ABOUT THIS TASK - Set down all of the entries below exactly, and omit the pictures.

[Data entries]
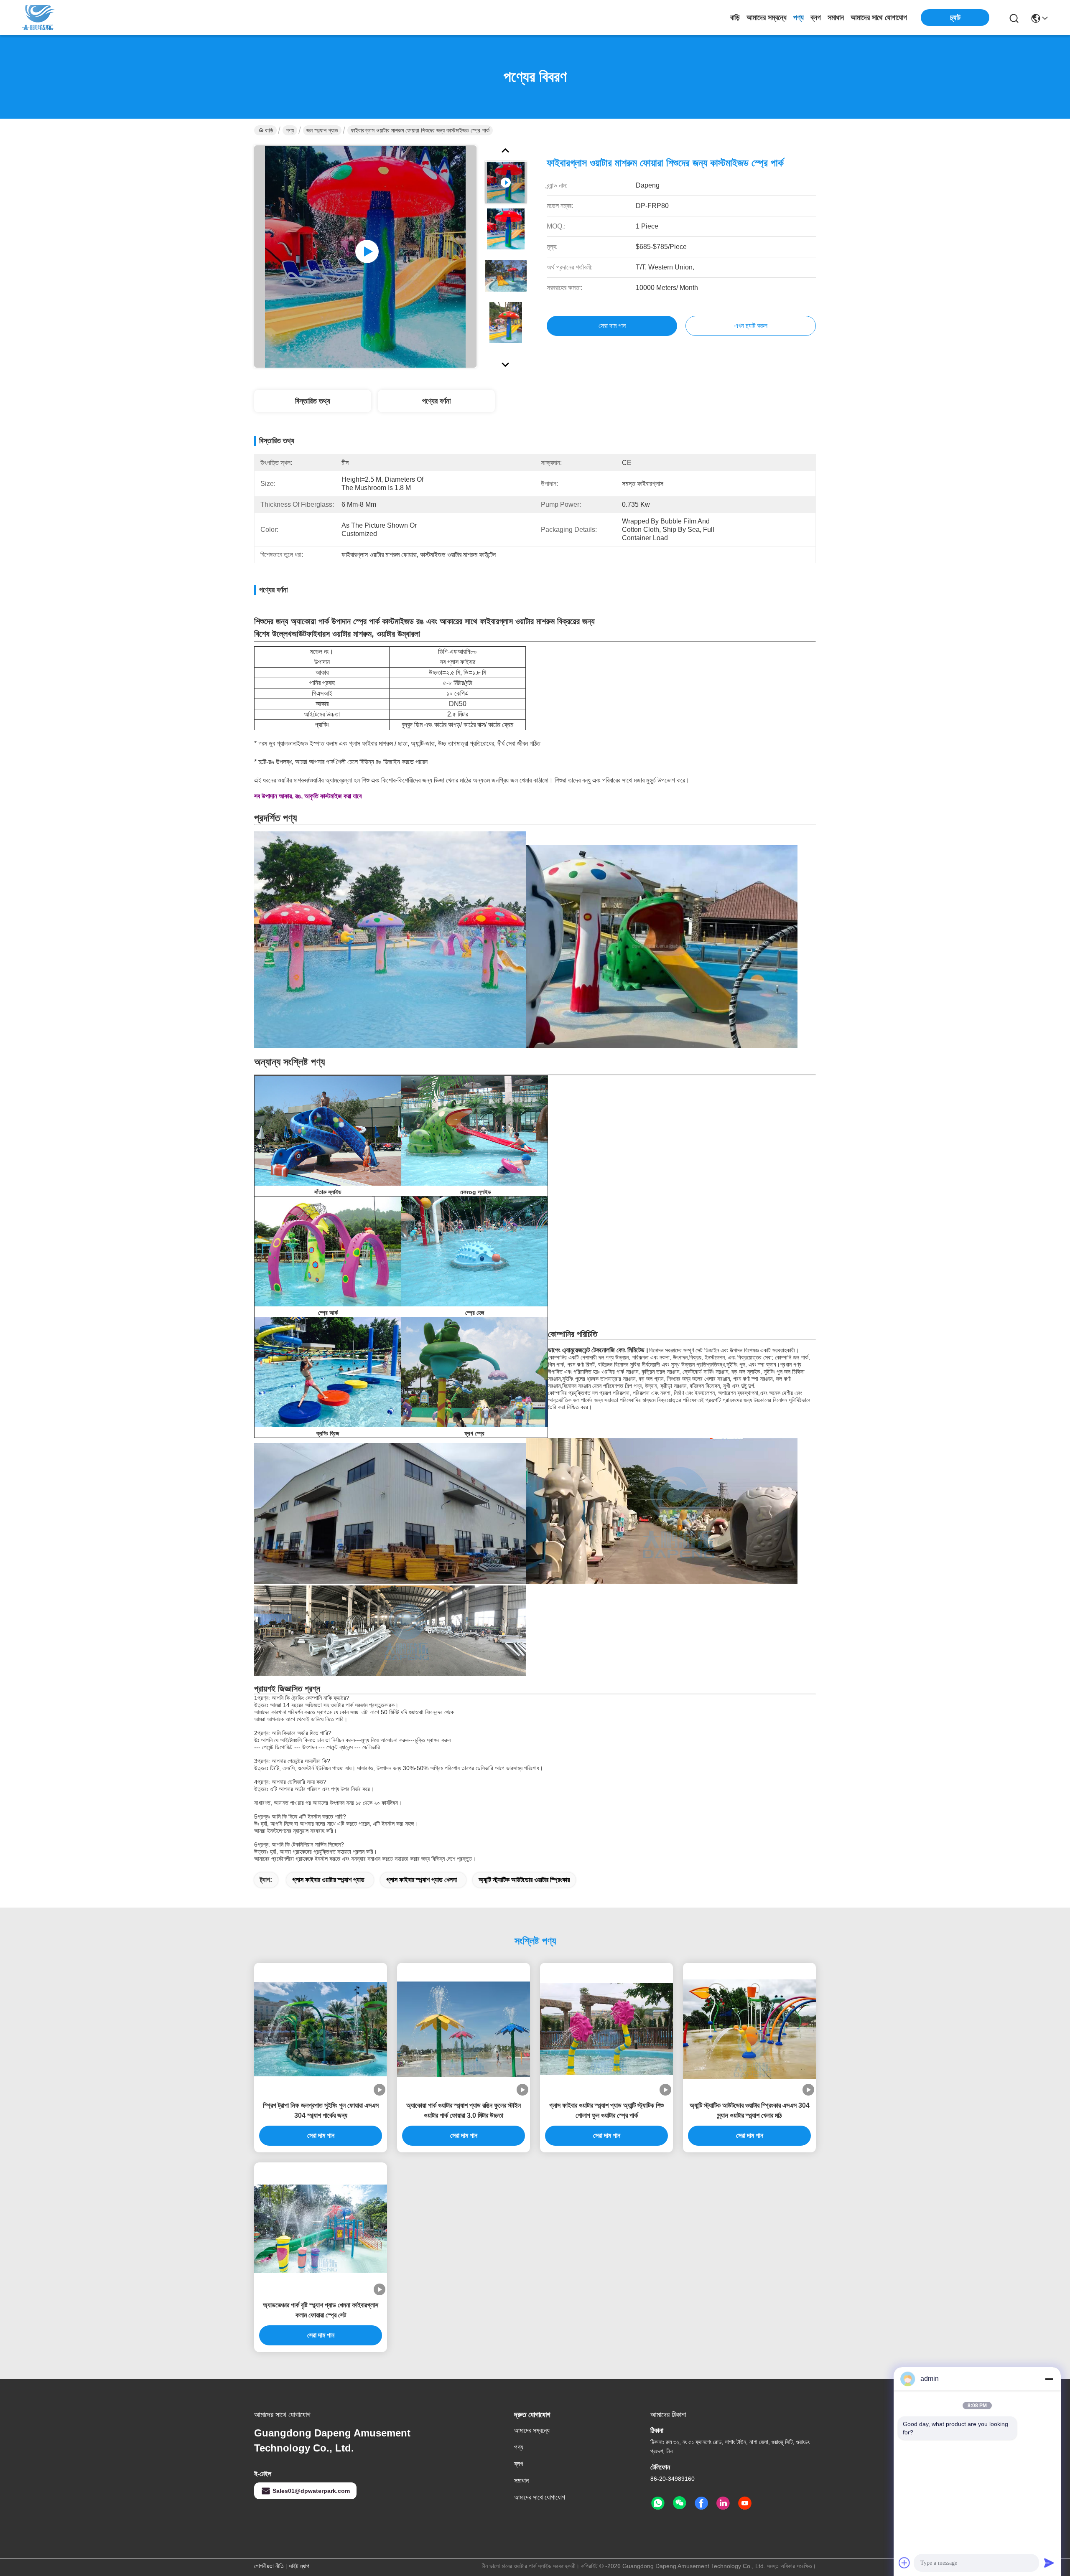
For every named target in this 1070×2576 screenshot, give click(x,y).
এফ (463, 1192)
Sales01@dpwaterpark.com (311, 2490)
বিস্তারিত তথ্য (312, 401)
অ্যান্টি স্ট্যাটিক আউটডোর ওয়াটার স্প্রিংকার (524, 1879)
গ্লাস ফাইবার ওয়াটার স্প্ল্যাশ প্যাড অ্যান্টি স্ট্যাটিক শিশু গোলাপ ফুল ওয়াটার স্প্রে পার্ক (606, 2110)
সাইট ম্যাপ (299, 2566)
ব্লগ (815, 17)
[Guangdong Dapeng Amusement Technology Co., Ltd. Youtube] (744, 2503)
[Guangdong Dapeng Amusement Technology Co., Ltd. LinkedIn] (723, 2503)
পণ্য (798, 17)
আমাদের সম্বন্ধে (766, 17)
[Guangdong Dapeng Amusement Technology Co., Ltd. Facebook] (701, 2503)
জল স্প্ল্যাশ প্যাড (322, 130)
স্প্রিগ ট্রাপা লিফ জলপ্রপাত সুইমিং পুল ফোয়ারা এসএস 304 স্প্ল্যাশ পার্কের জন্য (321, 2110)
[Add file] (904, 2562)
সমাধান (836, 17)
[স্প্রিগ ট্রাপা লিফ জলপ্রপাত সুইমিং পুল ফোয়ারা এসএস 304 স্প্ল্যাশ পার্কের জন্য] (320, 2029)
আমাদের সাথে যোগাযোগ (879, 17)
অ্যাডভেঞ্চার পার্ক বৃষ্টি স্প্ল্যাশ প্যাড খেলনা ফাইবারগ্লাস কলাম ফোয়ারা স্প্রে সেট (320, 2310)
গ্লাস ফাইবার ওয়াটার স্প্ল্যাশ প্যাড (328, 1879)
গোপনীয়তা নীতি (269, 2566)
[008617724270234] (657, 2503)
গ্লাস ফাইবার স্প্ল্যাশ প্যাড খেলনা (421, 1879)
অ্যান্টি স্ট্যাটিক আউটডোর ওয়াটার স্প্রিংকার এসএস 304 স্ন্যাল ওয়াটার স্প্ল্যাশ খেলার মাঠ (750, 2110)
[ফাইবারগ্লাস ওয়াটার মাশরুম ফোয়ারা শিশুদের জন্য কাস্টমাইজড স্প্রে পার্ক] (365, 256)
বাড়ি (735, 17)
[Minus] (1049, 2379)
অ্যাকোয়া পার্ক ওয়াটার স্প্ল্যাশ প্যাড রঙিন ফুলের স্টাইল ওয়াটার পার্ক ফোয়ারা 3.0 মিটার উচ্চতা (463, 2110)
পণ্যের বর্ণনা (436, 401)
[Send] (1049, 2562)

ANSWER TO THIS EXERCISE -
For every named target in this 1070×2576 screenshot, give click(x,y).
এফ (463, 1192)
Sales01@dpwaterpark.com (311, 2490)
বিস্তারিত তথ্য (312, 401)
অ্যান্টি স্ট্যাটিক আউটডোর ওয়াটার স্প্রিংকার (524, 1879)
গ্লাস ফাইবার ওয়াটার স্প্ল্যাশ প্যাড অ্যান্টি স্ট্যাটিক শিশু গোলাপ ফুল ওয়াটার স্প্রে পার্ক (606, 2110)
সাইট ম্যাপ (299, 2566)
ব্লগ (815, 17)
[Guangdong Dapeng Amusement Technology Co., Ltd. Youtube] (744, 2503)
[Guangdong Dapeng Amusement Technology Co., Ltd. LinkedIn] (723, 2503)
পণ্য (798, 17)
আমাদের সম্বন্ধে (766, 17)
[Guangdong Dapeng Amusement Technology Co., Ltd. Facebook] (701, 2503)
জল স্প্ল্যাশ প্যাড (322, 130)
স্প্রিগ ট্রাপা লিফ জলপ্রপাত সুইমিং পুল ফোয়ারা এসএস 304 স্প্ল্যাশ পার্কের জন্য (321, 2110)
[Add file] (904, 2562)
সমাধান (836, 17)
[স্প্রিগ ট্রাপা লিফ জলপ্রপাত সুইমিং পুল ফোয়ারা এসএস 304 স্প্ল্যাশ পার্কের জন্য] (320, 2029)
আমাদের সাথে যোগাযোগ (879, 17)
অ্যাডভেঞ্চার পার্ক বৃষ্টি স্প্ল্যাশ প্যাড খেলনা ফাইবারগ্লাস কলাম ফোয়ারা স্প্রে সেট (320, 2310)
গ্লাস ফাইবার ওয়াটার স্প্ল্যাশ প্যাড (328, 1879)
গোপনীয়তা নীতি (269, 2566)
[008617724270234] (657, 2503)
গ্লাস ফাইবার স্প্ল্যাশ প্যাড খেলনা (421, 1879)
অ্যান্টি স্ট্যাটিক আউটডোর ওয়াটার স্প্রিংকার এসএস 304 স্ন্যাল ওয়াটার স্প্ল্যাশ খেলার মাঠ (750, 2110)
[ফাইবারগ্লাস ওয়াটার মাশরুম ফোয়ারা শিশুদের জন্য কাস্টমাইজড স্প্রে পার্ক] (365, 256)
বাড়ি (735, 17)
[Minus] (1049, 2379)
অ্যাকোয়া পার্ক ওয়াটার স্প্ল্যাশ প্যাড রঙিন ফুলের স্টাইল ওয়াটার পার্ক ফোয়ারা 3.0 মিটার উচ্চতা (463, 2110)
পণ্যের বর্ণনা (436, 401)
[Send] (1049, 2562)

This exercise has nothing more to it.